Entiendo que el propio jefe del desaguisado y su círculo más íntimo y radicalizado, empleando la ciega terquedad de los irresponsables, han contribuido con entusiasmo para que se pudiera dar por descontado que ese camino está poco menos que cerrado. Así me lo pareció a mí mismo el día en que uno de los tontos de capirote del oficialismo declaró que el proceso iba bien, precisamente por todas las denodadas oposiciones que estaba desatando. Entonces entendí que eran incapaces, incluso para salvarse, de intentar la rectificación que el país exige a voz en cuello.
A la oposición poco más le resta que el enfrentamiento tajante a la arrogancia, la prepotencia, el abuso, la intimidación, emitidas por la garganta de un caudillo ofuscado cuyo poder supone ilimitado y eterno, a prueba de sus propios errores.
Frente a tales hechos no es fácil exigir comportamientos sostenidos por el apego milimétrico a una legalidad con la cual el propio gobierno se ha ensañado cada vez que le ha venido en gana.
De allí que nadie en sus cabales puede considerar esa resistencia masiva, que se ha manifestado con entereza y rabia, como una simple ficción, y mal hace el chavismo si supone que se trata de un pasajero fenómeno virtual ya en sus horas bajas. Está allí y sus razones de existencia siguen intactas en su más absoluta legitimidad y mayoría social. Si se tiene medio dedo de frente es así como hay que evaluarlo, y actuar en consecuencia.

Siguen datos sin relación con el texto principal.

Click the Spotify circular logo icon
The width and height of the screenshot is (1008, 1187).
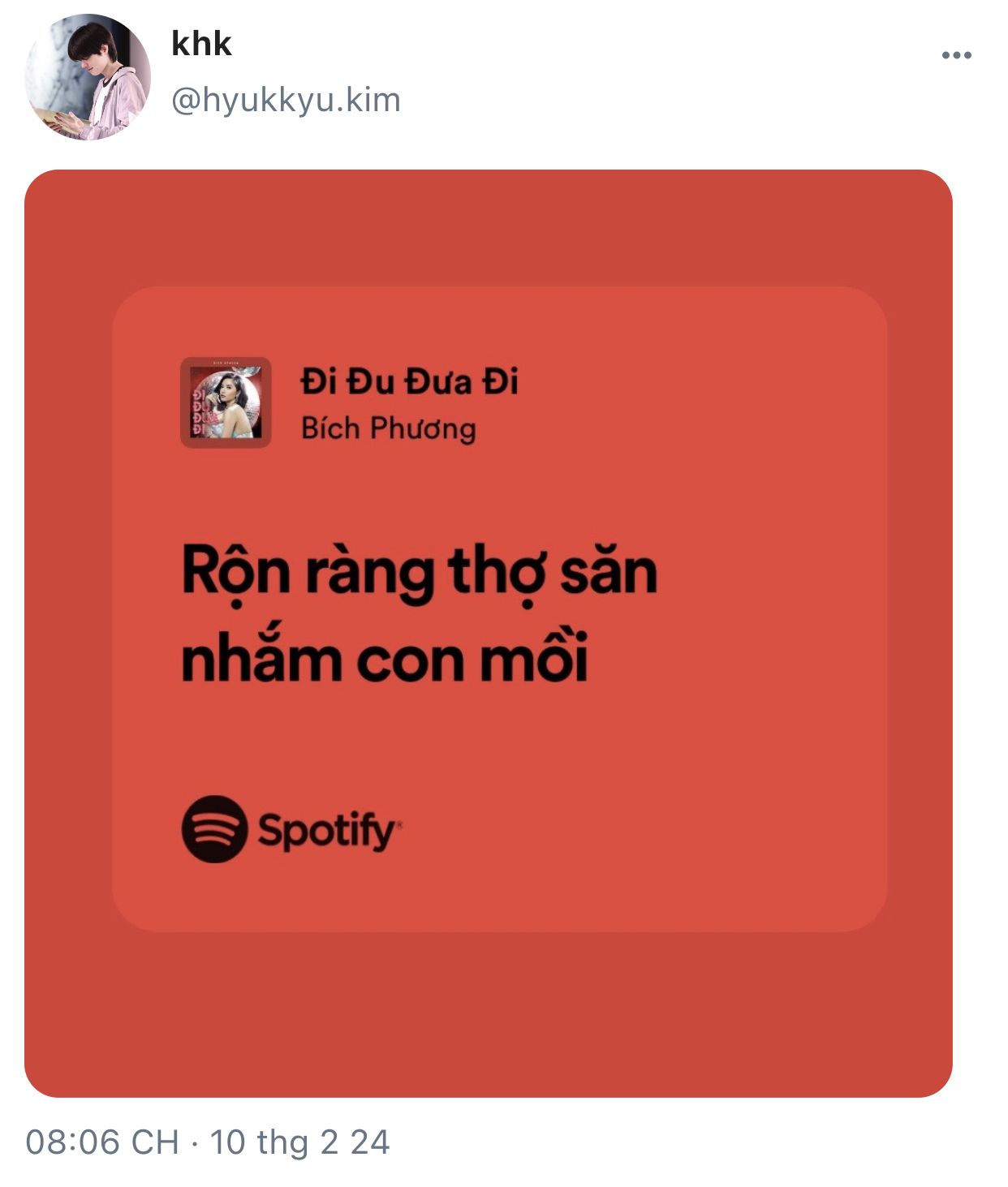214,829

Ojalá sirvan estos días para que el oficialismo entienda que no puede postergar a mucho más de media Venezuela, que no puede desentenderse de sus críticas, que ningún gobierno prevalece infringiendo, uno tras otro, desconocimientos e irrespetos y provocaciones a los disidentes. De no ser así, a buen seguro que el tiempo le reservará sorpresas desagradables con esa daga que la sociedad civil le clava en el corazón día a día, y que tarde o temprano lo va a amortajar.

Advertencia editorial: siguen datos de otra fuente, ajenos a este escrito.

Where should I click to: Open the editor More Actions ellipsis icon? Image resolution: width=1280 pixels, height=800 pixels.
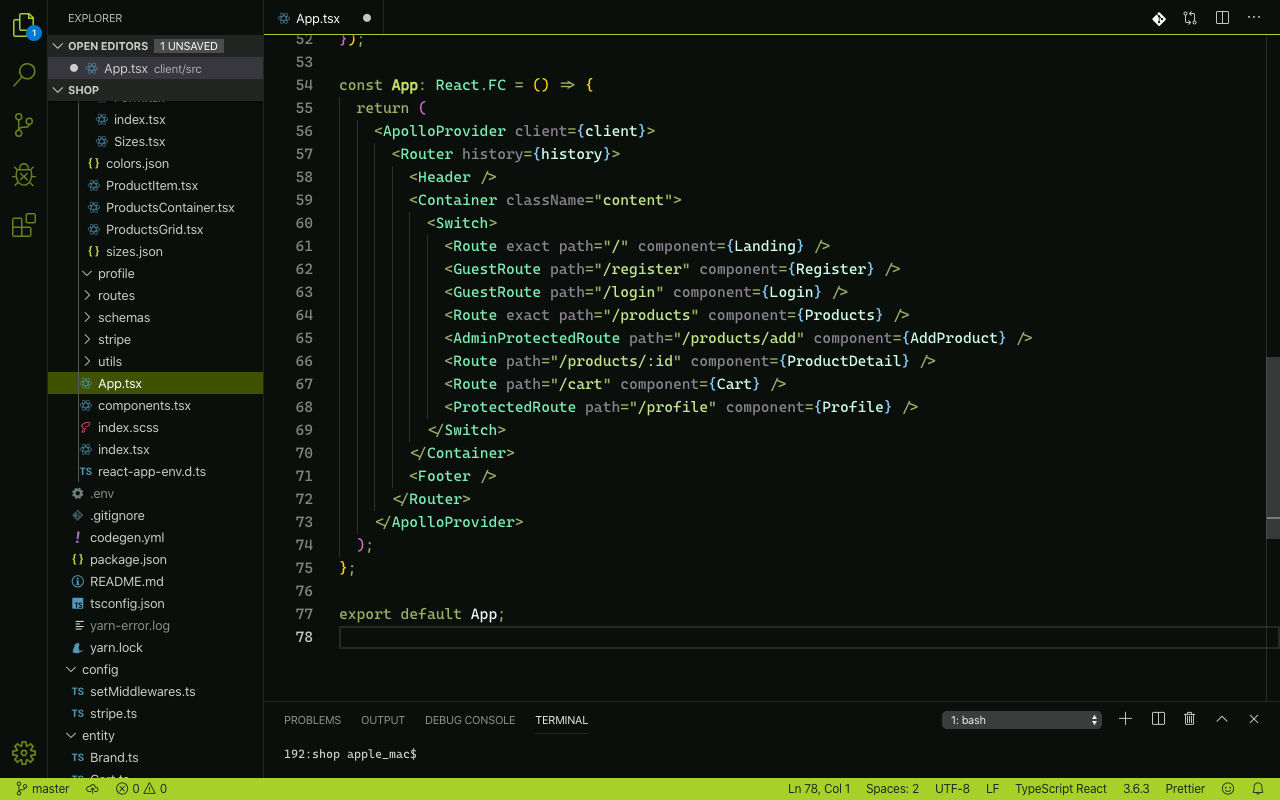click(1253, 17)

Al entramado social e intelectual, ciudadano, que es el centro de la resistencia contra el régimen, le corresponde no bajar la guardia y persistir en sus demandas y movilizaciones, reforzando su talante democrático, ampliando cada vez más su espectro social.
Visto que el chavismo es poco más, hasta ahora, que el último capítulo de la vieja política clientelar, depredadora del patrimonio público y excluyente, no será infinita su posibilidad de prevalecer e inevitablemente, mañana o pasado, dará paso a una democracia dirigida por líderes de generaciones nuevas, por partidos y organizaciones sociales abiertos, programáticos, modernos, que tengan en alta consideración el servicio público a favor de los intereses generales y el suficiente respeto por un uso equilibrado y ético del poder.

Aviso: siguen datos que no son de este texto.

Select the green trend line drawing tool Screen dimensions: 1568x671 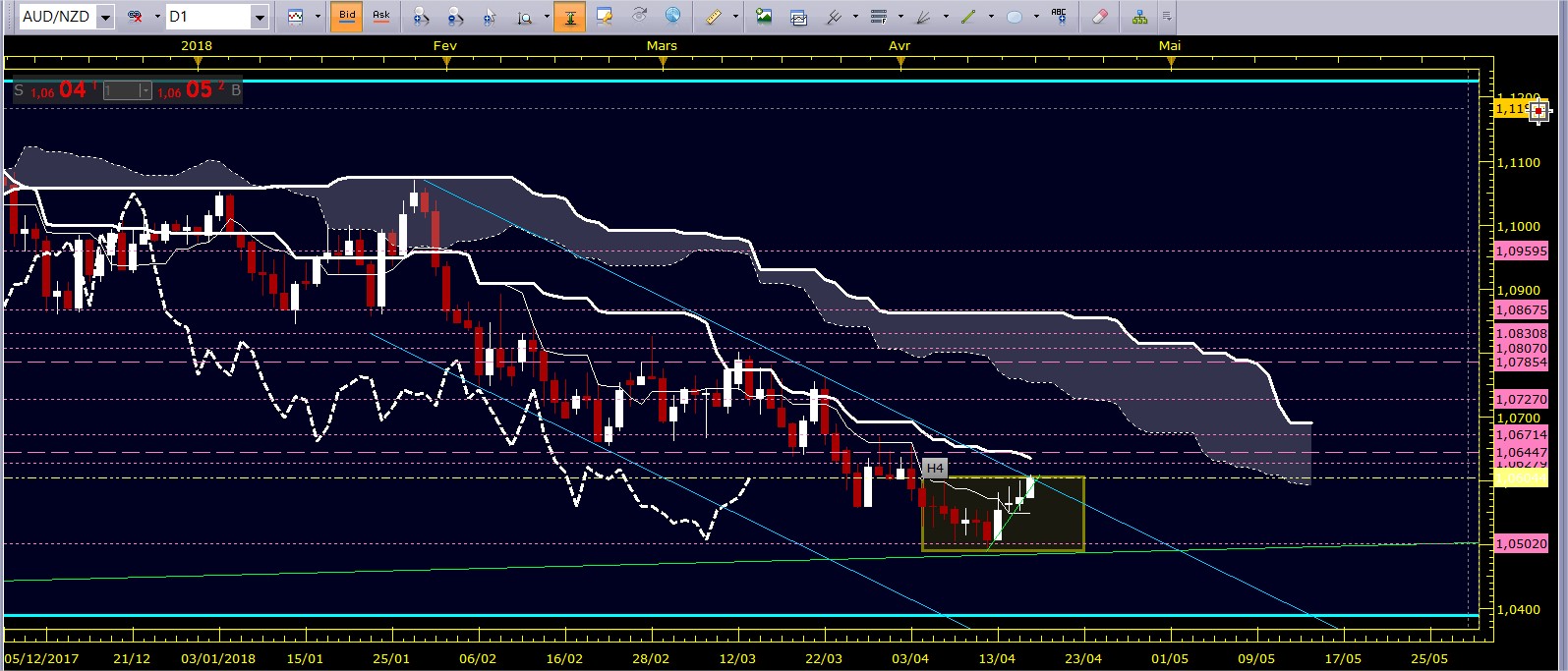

La tarea que sigue pendiente, acaso más compleja, es la de resistir contra los procedimientos antidemocráticos y los propósitos políticos envejecidos.
Esto sólo es posible si el vasto movimiento social que sacude al chavismo se mantiene activo e integra a la gesta del enfrentamiento y de la afirmación de su lugar bajo el sol, la persistencia en organizar nuevos espacios y nuevas redes, potenciando las nuevas voces que ya existen, y que, así, vaya marcando sobre los muros del autoritarismo las puertas que se abran hacia los senderos de una sociedad que se niega a no ser libre, con soberana disposición de gobernarse a sí misma, contraria a caudillismos y abusos de poder.
Que el gobierno aprenda la lección de una realidad que le hace temblar, y cuya estela de muertos y sangre no se olvidará, y mucho menos en abril. Que la resistencia civil se mantenga en la tarea de lograr que el oficialismo ceda democráticamente, forzándolo a ello tanto como sea necesario, sin conceder en su propósito legítimo de substituirlo mediante el insuperado procedimiento electoral, o, si el régimen se enterca, intensificando la desobediencia civil.
“Abril es el mes más cruel” dice el poema de Eliot. “Yo estuve con ellos en la rebelión de abril” escribirá años más tarde Ernesto Cardenal.
Nadie mejor que los poetas sabe que la resistencia social no puede ser confiscada, es inamovible en su verdad y realidad. Y quiéralo o no el gobierno ella consumará sus cometidos. Son las lecciones de abril. Del gobierno sigue dependiendo el curso de los aconteceres.